After two days of pouring rain, South Buffalo Creek has swollen to double its normal size. In some places, the creek has overrun its banks, sending the swirling water into overflow channels carved out during previous spring storms. Once the fields became saturated, the water streamed down both sides of our lane. Among the creatures enjoying this deluge are the northern peepers – the rain recharged the wetlands in our front field where these tiny frogs are in full mating mode. It’s spring in the Blue Ridge!
This week we began hearing the high-pitched calls of the male northern spring peepers in our front field. They are calling to attract a female. After mating, the female lays several hundred eggs, which are attached to vegetation in permanent or vernal (temporary) ponds.

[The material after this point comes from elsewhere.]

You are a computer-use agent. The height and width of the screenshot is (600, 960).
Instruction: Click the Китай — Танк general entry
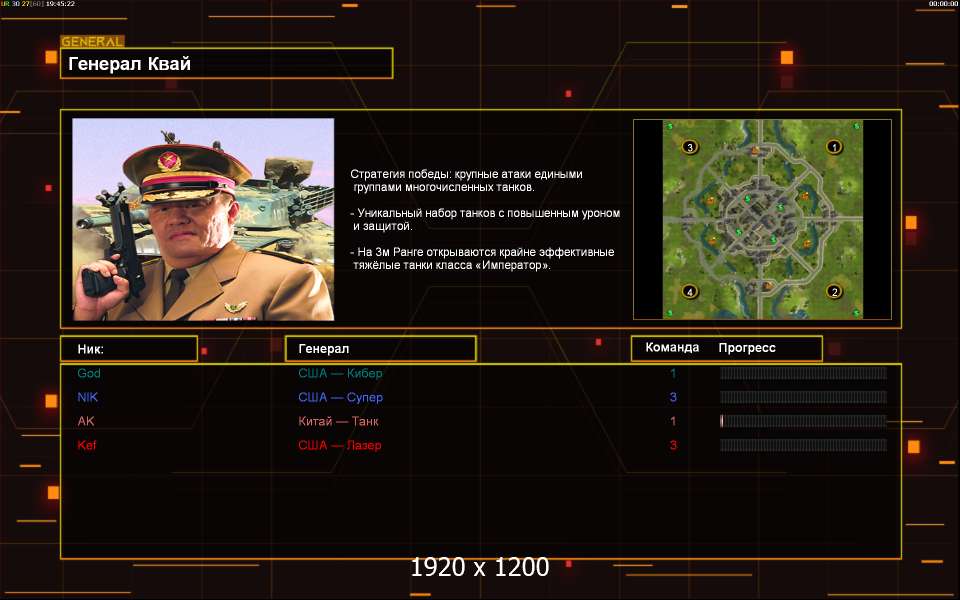point(338,421)
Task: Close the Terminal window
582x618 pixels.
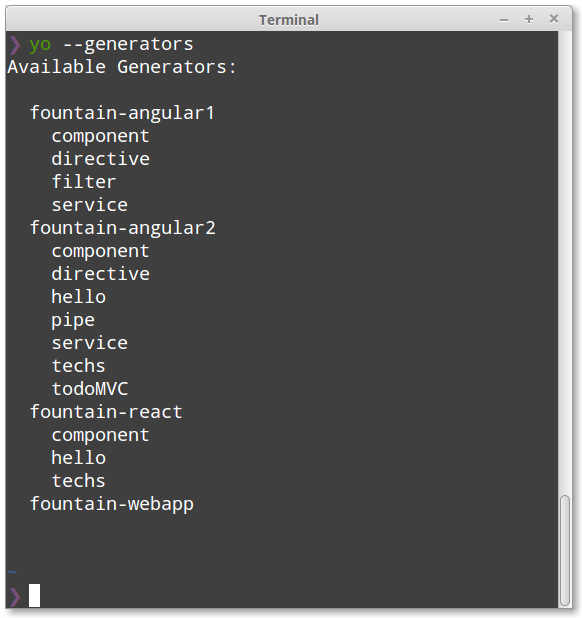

In about two weeks, the eggs hatch and tadpoles metamorphose approximately three months later. When the breeding season is over, the peepers retreat upland to damp, wooded areas.
The wetlands in our front field were created several years ago when our neighbor put in a pond, the overflow from which, created a perfect breeding place for the peepers. Every evening, as the sun goes down behind the mountains, the chorus erupts. When hundreds of peepers add their voices to the chorus, the din sounds like distant sleigh bells. It’s an amazing thing to hear.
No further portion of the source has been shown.